Latest update February 1st, 2025 5:52 AM
Aug 28, 2010 Editorial
About a decade ago, singer Rudy Grant moved to the courts to protest what he saw as the copyright infringement of a song he had composed. A local advertising agency had used this song in one of its advertisements without Grant’s express permission.
Grant lost the case because of some caveat in the laws concerning copyright in Guyana. That law was written during the era of the postal services. It had to do with telegraphy and subsequent broadcasts by wireless systems. Newspapers also have a law, but this is observed more in the breach. A look at every newspaper would reveal that they all lift from the Internet, stories published elsewhere and publish these sometimes with attribution.
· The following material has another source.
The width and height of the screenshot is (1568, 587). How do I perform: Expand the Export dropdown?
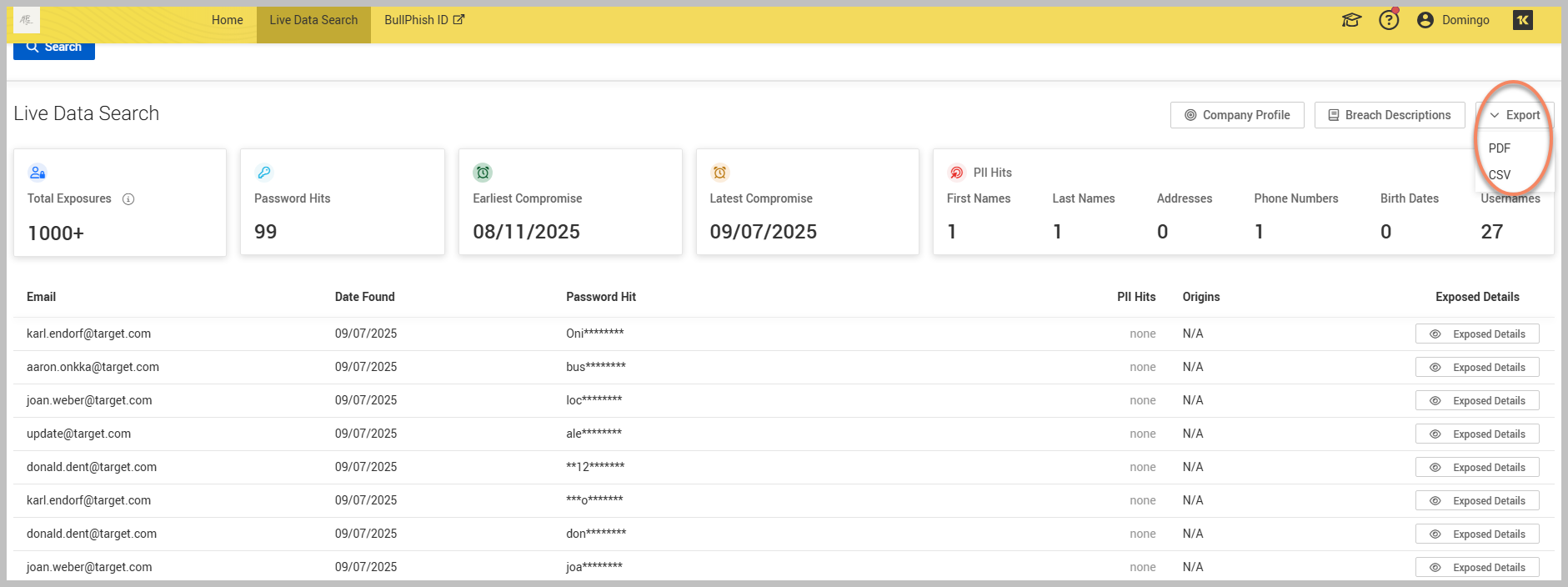pos(1515,115)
There are music carts selling compact discs with music recorded by artistes, most of them international. These are illegal recordings and infringe on the copyrights of the singers and composers.
Even the local radio station is guilty. The law stipulates that the radio station keep a log of the music played and pay money to the artiste by way of copyright. This is not done.
All the television stations pirate material with impunity and callously rebroadcast them. This is not done anywhere else. In Trinidad and Tobago, there is strenuous adherence to the copyright laws to the extent that they have an arrangement with the producers whose work they rebroadcast.
It is the same in Jamaica and in Barbados. Visitors from those countries always remark at the currency of the material broadcast in Guyana and question whether we do adhere to the copyright laws.
People have come from the United States to halt this trend but they have found that the cost is not worth it, so they simply mutter and continue as though it is business as usual.
Eddy Grant once remarked that had he been living in Guyana he would not have made money from his music. In fact, no local musician can expect to make a living so he heads overseas. He ignores his losses in Guyana.
And so we come to the trade in books. Cuba, in the midst of its economic blockade, acquired textbooks which it printed for distribution within its borders. The international community complained,but there was nothing that they could do except call for further sanctions. Cuba still continues to do this since it cannot buy the requisite books for its students.
In Guyana, for years, given our financial situation and the drive by some entrepreneurs to make money, we have been reprinting books published elsewhere. We pay nothing to the original publishers and we simply reap the benefits at a cost to the publishers.
A letter writer in Kaieteur News had cause to note this trend. His cause was rooted in a denial by the Education Minister that he was aware of any copyright infringement. This letter writer wrote, “The Minister of Education, Mr Shaik Baksh has strenuously denied any knowledge of massive copyright infringement of official textbooks and the issuing of contract by the Ministry of Education to a known textbook pirate to supply illegally copied textbooks to the nation’s school children.”
The wider society, struggling with the real costs of material, would not voice any objection to such copyright infringements. They are not going to weigh the moral issues and come down on the right side. For them, any cost-cutting measure is enough.
Minister Baksh is aware of the issue, but for public consumption, he has denied all knowledge. We will not examine the rectitude of the Minister here, except to say that he is a part of the society that refused to pay attention to the laws.
It may not be by accident that our administrators are refusing to introduce the necessary legislations to curb this trend. There is therefore no Broadcast Legislation, despite the promises, and there is still to be modern copyright legislation.
The local entertainment industry—including radio and television—cannot exist if such legislation should come. It was the absence of such legislation that brought about the demise of the cinema which flourished everywhere else.
Yet, as a country in a modern world, and one which aspires to sit with the other democracies, we must do something. The government is going to consider the people it leads and their financial wherewithal at the expense of the embarrassment that we must face in the international arena.
And of course, there is still the threat of lawsuits that could prove so costly. Guyana, too, can be sanctioned and the very people being protected could suffer more.